** begin Input records **

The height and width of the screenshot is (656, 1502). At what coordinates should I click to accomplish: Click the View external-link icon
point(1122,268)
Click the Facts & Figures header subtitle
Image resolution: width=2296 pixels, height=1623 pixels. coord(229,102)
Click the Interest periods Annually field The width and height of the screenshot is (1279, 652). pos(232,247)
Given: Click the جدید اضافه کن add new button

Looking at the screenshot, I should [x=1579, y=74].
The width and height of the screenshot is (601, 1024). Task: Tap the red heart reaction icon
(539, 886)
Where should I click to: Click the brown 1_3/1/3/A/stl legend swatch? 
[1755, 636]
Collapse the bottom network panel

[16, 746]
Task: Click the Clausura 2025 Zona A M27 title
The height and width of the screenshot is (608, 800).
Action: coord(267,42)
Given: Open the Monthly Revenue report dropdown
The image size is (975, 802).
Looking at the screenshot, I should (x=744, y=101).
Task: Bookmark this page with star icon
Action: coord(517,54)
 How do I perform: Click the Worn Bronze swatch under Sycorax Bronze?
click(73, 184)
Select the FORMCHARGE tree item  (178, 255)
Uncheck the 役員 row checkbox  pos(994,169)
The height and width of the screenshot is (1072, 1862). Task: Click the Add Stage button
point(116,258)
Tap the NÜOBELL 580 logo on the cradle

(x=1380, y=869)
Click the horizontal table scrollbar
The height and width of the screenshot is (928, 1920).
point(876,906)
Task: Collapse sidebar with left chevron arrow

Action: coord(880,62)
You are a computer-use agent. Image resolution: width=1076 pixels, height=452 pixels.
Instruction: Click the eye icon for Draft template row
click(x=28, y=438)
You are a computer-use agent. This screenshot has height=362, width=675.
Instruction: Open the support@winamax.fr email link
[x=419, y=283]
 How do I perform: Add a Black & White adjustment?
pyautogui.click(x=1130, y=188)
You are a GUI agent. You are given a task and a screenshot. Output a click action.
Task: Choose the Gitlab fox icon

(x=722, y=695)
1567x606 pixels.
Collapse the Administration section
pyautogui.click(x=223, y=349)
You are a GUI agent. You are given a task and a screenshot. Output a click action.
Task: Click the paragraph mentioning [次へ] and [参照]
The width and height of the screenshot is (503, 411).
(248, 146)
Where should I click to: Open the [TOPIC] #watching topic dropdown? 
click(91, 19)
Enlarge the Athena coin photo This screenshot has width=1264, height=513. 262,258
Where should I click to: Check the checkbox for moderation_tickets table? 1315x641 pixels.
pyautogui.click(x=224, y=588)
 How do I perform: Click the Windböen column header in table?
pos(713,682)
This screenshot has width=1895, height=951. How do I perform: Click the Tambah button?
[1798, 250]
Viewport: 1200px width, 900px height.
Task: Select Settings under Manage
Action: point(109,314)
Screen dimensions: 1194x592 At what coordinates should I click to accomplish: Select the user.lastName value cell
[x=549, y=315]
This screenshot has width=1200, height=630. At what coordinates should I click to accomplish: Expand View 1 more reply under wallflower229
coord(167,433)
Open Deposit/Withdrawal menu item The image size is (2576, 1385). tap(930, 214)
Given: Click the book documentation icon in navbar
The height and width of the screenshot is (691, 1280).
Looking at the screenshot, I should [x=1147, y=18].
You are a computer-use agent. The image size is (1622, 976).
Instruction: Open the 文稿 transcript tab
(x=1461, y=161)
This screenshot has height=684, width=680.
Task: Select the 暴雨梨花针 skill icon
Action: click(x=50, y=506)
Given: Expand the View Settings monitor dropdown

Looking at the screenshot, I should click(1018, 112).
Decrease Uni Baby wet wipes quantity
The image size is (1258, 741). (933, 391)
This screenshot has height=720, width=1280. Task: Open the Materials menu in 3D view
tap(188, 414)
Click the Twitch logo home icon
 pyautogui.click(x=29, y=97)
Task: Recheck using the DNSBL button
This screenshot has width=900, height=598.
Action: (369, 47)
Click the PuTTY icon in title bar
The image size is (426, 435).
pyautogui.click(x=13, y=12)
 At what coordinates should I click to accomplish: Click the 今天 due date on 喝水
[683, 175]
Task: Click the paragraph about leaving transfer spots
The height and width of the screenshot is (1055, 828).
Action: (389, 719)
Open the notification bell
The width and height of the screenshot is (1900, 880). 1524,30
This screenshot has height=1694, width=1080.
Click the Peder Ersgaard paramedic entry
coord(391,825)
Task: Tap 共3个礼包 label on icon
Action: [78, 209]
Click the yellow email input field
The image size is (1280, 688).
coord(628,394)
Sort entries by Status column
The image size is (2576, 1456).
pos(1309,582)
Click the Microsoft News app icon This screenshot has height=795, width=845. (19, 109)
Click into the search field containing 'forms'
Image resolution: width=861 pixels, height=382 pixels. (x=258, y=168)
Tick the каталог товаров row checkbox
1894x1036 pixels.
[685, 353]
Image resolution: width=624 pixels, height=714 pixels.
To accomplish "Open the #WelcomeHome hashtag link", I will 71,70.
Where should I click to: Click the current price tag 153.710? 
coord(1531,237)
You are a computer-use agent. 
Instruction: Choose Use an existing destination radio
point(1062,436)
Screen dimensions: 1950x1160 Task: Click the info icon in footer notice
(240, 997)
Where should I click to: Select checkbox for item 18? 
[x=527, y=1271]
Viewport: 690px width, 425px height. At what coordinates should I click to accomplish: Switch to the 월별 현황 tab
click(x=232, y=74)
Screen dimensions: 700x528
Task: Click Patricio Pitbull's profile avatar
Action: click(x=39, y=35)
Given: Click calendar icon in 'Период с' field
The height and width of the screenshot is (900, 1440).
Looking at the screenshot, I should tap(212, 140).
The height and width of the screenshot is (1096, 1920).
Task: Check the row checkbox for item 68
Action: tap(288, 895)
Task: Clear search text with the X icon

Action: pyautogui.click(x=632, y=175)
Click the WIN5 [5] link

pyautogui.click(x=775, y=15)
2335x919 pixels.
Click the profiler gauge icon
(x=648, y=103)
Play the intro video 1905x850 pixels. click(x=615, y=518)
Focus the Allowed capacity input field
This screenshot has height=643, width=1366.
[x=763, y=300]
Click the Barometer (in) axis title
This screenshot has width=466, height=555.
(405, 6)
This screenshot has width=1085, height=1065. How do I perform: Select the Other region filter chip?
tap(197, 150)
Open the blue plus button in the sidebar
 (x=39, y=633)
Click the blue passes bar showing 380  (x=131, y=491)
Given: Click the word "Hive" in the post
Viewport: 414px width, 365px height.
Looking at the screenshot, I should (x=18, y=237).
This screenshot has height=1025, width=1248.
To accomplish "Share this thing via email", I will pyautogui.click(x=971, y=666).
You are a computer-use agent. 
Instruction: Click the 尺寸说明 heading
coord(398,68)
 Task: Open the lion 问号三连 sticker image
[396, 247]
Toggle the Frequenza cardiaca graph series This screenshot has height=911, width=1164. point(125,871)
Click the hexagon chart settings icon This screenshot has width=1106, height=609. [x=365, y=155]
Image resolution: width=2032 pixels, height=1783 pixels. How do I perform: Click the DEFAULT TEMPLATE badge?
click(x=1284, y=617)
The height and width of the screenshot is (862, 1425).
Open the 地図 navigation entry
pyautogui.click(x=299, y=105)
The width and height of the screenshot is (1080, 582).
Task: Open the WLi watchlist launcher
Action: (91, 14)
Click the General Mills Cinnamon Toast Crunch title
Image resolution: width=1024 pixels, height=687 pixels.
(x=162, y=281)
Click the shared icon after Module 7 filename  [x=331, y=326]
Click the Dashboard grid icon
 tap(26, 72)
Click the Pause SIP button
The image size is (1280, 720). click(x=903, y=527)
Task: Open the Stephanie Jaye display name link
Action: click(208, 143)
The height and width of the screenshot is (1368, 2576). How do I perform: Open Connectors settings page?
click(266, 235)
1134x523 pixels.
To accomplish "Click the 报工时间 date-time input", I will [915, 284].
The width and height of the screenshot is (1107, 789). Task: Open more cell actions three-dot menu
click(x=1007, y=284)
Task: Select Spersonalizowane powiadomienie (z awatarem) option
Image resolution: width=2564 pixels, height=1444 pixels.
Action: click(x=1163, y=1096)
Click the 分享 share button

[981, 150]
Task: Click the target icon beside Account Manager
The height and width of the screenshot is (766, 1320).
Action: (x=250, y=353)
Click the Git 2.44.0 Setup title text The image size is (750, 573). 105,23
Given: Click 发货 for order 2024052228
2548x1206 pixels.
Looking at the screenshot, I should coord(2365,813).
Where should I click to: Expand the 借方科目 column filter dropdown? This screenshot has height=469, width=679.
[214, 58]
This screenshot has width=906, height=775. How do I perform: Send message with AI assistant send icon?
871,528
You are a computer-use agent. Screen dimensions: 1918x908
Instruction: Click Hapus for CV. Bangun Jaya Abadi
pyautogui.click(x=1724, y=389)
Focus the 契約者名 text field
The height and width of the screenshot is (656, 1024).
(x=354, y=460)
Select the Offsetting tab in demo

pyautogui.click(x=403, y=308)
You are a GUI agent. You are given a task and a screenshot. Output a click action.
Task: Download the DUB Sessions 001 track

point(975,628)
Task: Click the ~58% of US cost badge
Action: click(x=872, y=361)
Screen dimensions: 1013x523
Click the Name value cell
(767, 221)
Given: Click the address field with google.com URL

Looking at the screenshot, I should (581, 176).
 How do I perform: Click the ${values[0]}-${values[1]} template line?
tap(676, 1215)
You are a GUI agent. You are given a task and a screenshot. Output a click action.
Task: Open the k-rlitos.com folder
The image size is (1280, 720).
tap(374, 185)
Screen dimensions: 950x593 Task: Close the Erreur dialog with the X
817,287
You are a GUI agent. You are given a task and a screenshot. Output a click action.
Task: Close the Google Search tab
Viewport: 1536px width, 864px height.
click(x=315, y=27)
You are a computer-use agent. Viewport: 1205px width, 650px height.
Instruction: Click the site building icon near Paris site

** end Input records **

◆ **The problem**
From the start of the material through the line that contains "Looking at the screenshot, I should [x=1579, y=74].", switch "header subtitle" to "section heading" and reproduce those lines with no other changes.

◆ **Response for this exercise**
The height and width of the screenshot is (656, 1502). At what coordinates should I click to accomplish: Click the View external-link icon
point(1122,268)
Click the Facts & Figures section heading
Image resolution: width=2296 pixels, height=1623 pixels. coord(229,102)
Click the Interest periods Annually field The width and height of the screenshot is (1279, 652). pos(232,247)
Given: Click the جدید اضافه کن add new button

Looking at the screenshot, I should [x=1579, y=74].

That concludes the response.